The sexual innuendos provoked laughter and the Hollywood trade publication The Hollywood Reporter called the film "ludicrous" with "stilted dialogue and ridiculous situations" and labeled the final scene, in which Jane and an orangutan are involved in what "looks like sexual foreplay" as "almost pornographic." The scene was subject to much argument and controversy. The heirs to Tarzan author Edgar Rice Burroughs sued John Derek's Svengali Productions and distributor MGM, and a judge ordered the four-minute-long final scene to be cut to less than one minute.

Critic Roger Ebert offered a somewhat more positive review of Tarzan, the Ape Man, awarding it two and a half stars out of a possible four. According to Ebert, the film was "completely ridiculous, but at the same time it has a certain disarming charm." Ebert thought Harris's talents were completely wasted and the film's dramatic peak was "incomprehensible," yet he praised the forthright depiction of the sexual passion and tension between Tarzan and Jane, which had more typically been downplayed in film adaptations of the characters: "The Tarzan-Jane scenes strike a blow for noble savages, for innocent lust, for animal magnetism, and, indeed, for soft-core porn, which is ever so much sexier than the hard-core variety."

Reviewing Tarzan, the Ape Man retrospectively for The Encyclopedia of Fantasy, John Grant commented that the film "is widely regarded as the direst of the Tarzan movies, but it has enough good bits (including some spectacular photography and moments of exquisite wrongness) that, if cut by about 40 minutes, it would be highly regarded. As it is, it leaves a nasty taste: its intention seems to be to appeal to those who find eroticism in the sexual humiliation of women." On Rotten Tomatoes, the film has an approval rating of 9% based on 22 reviews. Audiences polled by CinemaScore gave the film an average grade of "D+" on an A+ to F scale.

===Box office===
Despite its negative reviews, the film was a success at the box office.

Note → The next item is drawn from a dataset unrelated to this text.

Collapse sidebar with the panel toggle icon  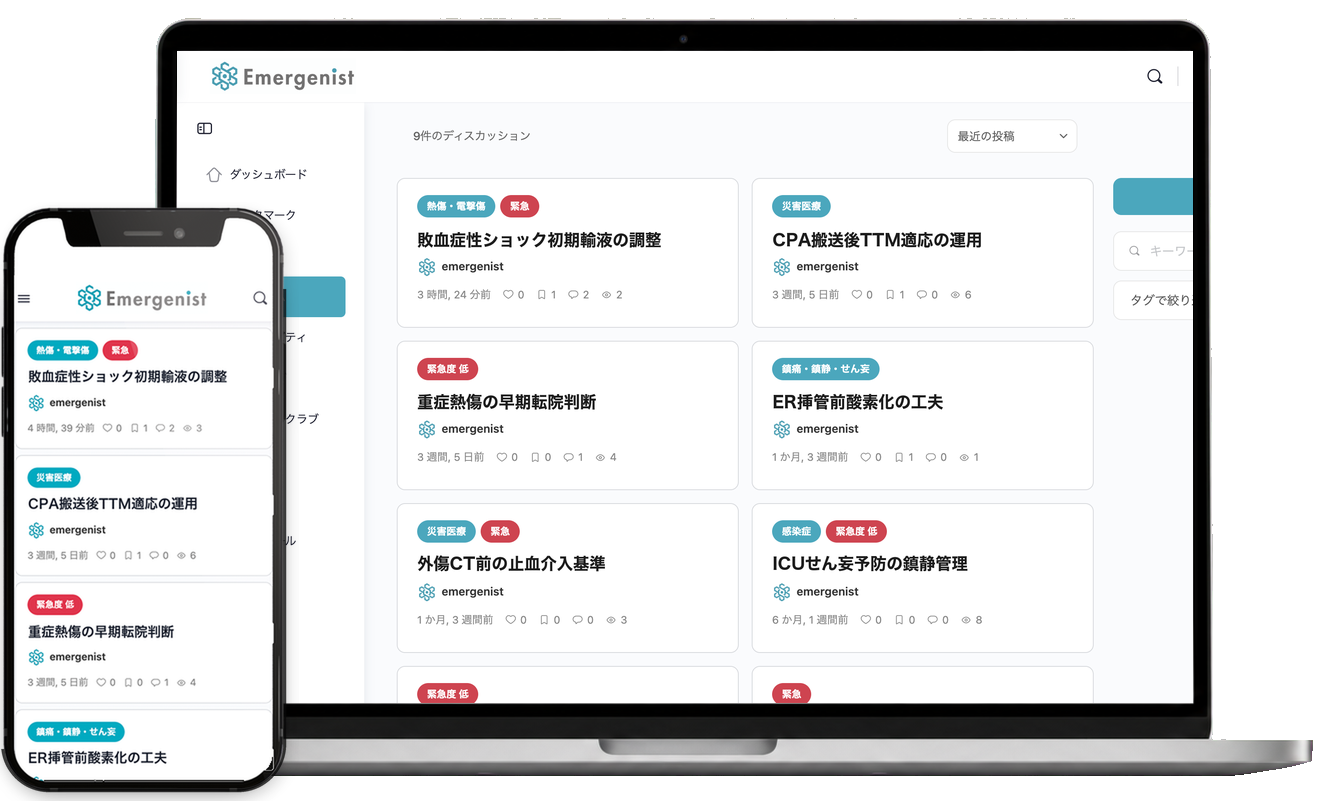[204, 128]
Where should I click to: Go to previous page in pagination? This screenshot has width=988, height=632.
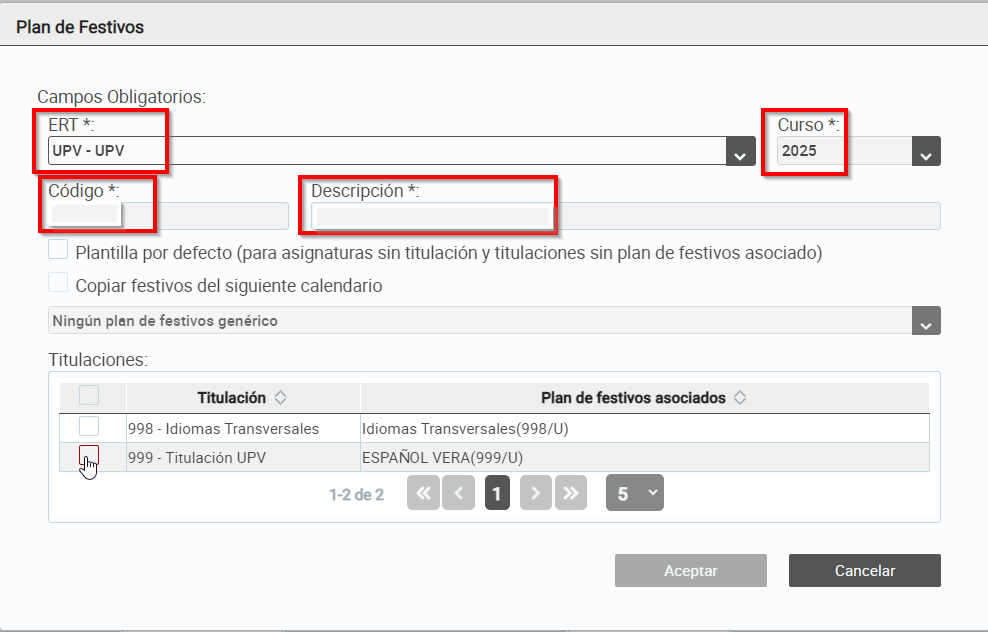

During its opening weekend, it was the highest-grossing film in the U.S. with receipts of $6,700,809. It grossed a total of $36,565,280 in the United States and Canada.

==Awards and nominations==

| Award | Date of ceremony | Category | Recipients | Result | Ref. |
| Golden Raspberry Awards | March 29, 1982 | Worst Picture |  | Nominated |  |
| Worst Director | John Derek | Nominated |
| Worst Actor | Richard Harris | Nominated |
| Worst Actress | Bo Derek | Won |
| Worst New Star | Miles O'Keeffe | Nominated |
| Worst Screenplay | Tom Rowe and Gary Goddard | Nominated |
| Jupiter Award | 1982 | Best International Actress | Bo Derek | Nominated |  |
| Stinkers Bad Movie Awards | 1982 | Worst Picture |  | Won |  |
| 2007 (expanded ballot) | Nominated |  |
| Worst Director | John Derek | Nominated |
| Worst Actress | Bo Derek | Nominated |
| Worst Screenplay | Tom Rowe and Gary Goddard | Nominated |
| Worst Remake |  | Won |

==Home media==
Tarzan, the Ape Man was released to DVD by Warner Home Video on June 8, 2004, as a Region 1 widescreen DVD.

==In popular media==
The Japanese manga series JoJo's Bizarre Adventure references this movie in chapter 265, the final chapter of the manga's third part, Stardust Crusaders. Jotaro Kujo tests his grandfather Joseph Joestar with trivia questions, including "Who's the female lead in the 1981 film, Tarzan, the Ape Man?", which Joseph correctly answers with "Bo Derek". This scene is also featured in the last episode of the second season of the manga's 2012 anime adaptation.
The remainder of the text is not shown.